The 5th Infantry Brigade was a regular infantry brigade of the British Army that was in existence since before the First World War, except for a short break in the late 1970s. It was an Airborne Brigade from the early 1980s until amalgamating with 24th Airmobile Brigade, in 1999, to form 16 Air Assault Brigade.

History
During the Boer War, the 5th Infantry Brigade, known as the Irish Brigade, fought in the Battle of Colenso under Major General Arthur Fitzroy Hart.  It consisted of the 1st Royal Dublin Fusiliers, 1st Inniskilling Fusiliers, 1st Connaught Rangers, and the 1st Border Regiment.

Following the end of the Boer war in 1902 the army was restructured, and a 3rd Infantry division was established permanently at Bordon as part of the 1st Army Corps, comprising the 5th and 6th Infantry Brigades.

World Wars 
The brigade was part of the 2nd Division during the First World War and was one of the first British units to be sent overseas on the outbreak of war. The brigade became part of the British Expeditionary Force and saw action on the Western Front in the Battle of Mons and the subsequent Great Retreat and at the First Battle of Ypres, which saw the old Regular Army virtually destroyed.

During the Second World War, the 5th Brigade was again part of the 2nd Infantry Division and was sent to France in 1939 shortly after the outbreak of war, where it joined the British Expeditionary Force. It served on the Franco-Belgian border until May 1940, when it was evacuated at Dunkirk after fighting in the short but fierce battles of France and Belgium in which the German Army nearly cut off the entire BEF from the French Army. With the division, the brigade remained in Britain on home defence until 10 April 1942, when it was shipped out to India to fight the Imperial Japanese Army after a series of disasters suffered by the British and Indian troops stationed there. The 5th Brigade served with the 2nd Infantry Division in the Burma Campaign under General Slim's British Fourteenth Army and fought in the Battle of Kohima, which managed to help turn the tide of the campaign in the Far East.

What is required: Return, word for word, the passage of the 5th Infantry Brigade history that opens with the words containing "The 5th Infantry Brigade was" and closes with "6th Infantry Brigades.".

Dataset rows:
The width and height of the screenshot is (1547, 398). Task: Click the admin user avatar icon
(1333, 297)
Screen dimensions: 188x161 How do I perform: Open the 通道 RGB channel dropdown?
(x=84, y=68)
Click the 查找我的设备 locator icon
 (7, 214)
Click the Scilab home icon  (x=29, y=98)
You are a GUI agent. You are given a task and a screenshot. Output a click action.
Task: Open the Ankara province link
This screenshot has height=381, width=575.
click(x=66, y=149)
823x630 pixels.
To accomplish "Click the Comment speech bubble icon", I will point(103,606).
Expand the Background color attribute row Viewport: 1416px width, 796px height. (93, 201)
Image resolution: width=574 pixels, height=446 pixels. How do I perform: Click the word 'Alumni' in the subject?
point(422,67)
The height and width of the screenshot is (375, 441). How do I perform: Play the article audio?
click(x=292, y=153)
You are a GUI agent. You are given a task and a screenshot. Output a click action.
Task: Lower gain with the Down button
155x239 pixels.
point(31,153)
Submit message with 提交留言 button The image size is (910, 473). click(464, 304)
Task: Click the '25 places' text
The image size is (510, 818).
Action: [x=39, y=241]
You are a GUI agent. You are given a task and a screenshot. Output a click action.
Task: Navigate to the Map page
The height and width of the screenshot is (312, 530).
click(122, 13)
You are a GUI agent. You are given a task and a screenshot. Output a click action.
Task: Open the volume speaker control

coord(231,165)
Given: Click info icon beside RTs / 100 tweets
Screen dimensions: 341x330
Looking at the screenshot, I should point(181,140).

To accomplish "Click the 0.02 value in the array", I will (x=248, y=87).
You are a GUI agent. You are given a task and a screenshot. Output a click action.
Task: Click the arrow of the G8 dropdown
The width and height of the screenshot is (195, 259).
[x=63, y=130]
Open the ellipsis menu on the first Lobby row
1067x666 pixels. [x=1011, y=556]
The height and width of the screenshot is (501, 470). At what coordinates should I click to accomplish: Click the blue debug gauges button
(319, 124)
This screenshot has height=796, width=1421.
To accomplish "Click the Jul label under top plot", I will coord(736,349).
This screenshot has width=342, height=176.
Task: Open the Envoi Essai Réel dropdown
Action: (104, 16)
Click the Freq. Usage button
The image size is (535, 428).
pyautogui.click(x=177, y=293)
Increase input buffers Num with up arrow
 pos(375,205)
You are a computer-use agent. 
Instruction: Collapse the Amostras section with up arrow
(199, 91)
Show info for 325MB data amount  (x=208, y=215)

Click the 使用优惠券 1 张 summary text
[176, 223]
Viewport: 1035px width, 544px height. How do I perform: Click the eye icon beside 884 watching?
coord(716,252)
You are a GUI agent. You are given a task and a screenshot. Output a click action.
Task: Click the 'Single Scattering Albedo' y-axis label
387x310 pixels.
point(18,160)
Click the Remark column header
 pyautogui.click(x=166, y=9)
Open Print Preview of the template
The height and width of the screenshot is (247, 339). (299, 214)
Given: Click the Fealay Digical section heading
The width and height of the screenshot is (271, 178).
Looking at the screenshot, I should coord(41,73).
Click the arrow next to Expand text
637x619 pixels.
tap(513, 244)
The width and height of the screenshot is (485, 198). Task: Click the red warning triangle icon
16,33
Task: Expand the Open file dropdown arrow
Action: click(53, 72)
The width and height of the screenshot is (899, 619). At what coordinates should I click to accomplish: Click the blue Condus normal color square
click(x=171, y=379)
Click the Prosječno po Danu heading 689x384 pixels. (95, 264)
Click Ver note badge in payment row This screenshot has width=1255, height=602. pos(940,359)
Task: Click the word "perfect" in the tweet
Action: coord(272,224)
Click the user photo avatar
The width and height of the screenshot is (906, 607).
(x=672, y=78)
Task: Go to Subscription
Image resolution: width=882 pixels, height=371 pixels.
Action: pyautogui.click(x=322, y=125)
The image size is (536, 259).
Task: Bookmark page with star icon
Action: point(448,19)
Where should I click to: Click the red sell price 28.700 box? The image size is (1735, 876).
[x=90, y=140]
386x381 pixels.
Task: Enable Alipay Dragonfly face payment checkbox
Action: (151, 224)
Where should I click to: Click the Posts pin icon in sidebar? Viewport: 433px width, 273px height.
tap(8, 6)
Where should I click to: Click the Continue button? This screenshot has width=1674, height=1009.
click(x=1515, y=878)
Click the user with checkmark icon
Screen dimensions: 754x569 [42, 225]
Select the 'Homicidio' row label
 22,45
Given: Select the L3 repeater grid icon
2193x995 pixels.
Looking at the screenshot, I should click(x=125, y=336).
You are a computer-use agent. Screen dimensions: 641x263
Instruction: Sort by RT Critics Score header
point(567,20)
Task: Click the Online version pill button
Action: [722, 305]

Exercise answer:
The 5th Infantry Brigade was a regular infantry brigade of the British Army that was in existence since before the First World War, except for a short break in the late 1970s. It was an Airborne Brigade from the early 1980s until amalgamating with 24th Airmobile Brigade, in 1999, to form 16 Air Assault Brigade.

History
During the Boer War, the 5th Infantry Brigade, known as the Irish Brigade, fought in the Battle of Colenso under Major General Arthur Fitzroy Hart.  It consisted of the 1st Royal Dublin Fusiliers, 1st Inniskilling Fusiliers, 1st Connaught Rangers, and the 1st Border Regiment.

Following the end of the Boer war in 1902 the army was restructured, and a 3rd Infantry division was established permanently at Bordon as part of the 1st Army Corps, comprising the 5th and 6th Infantry Brigades.